Go over the records and copy every line with the string "agent".

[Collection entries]

········

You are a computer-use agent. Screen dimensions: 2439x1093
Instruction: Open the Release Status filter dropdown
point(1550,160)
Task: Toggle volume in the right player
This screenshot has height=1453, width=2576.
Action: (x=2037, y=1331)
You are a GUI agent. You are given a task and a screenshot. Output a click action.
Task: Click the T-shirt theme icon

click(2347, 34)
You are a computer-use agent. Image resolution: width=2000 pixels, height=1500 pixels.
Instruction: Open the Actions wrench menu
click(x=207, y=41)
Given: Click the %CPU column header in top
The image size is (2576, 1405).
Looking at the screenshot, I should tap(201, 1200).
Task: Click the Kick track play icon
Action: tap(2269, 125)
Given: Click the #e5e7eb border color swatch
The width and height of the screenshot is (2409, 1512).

········

[Solution to this problem]
You are a computer-use agent. Screen dimensions: 2439x1093
You are a GUI agent. You are given a task and a screenshot. Output a click action.
You are a computer-use agent. Image resolution: width=2000 pixels, height=1500 pixels.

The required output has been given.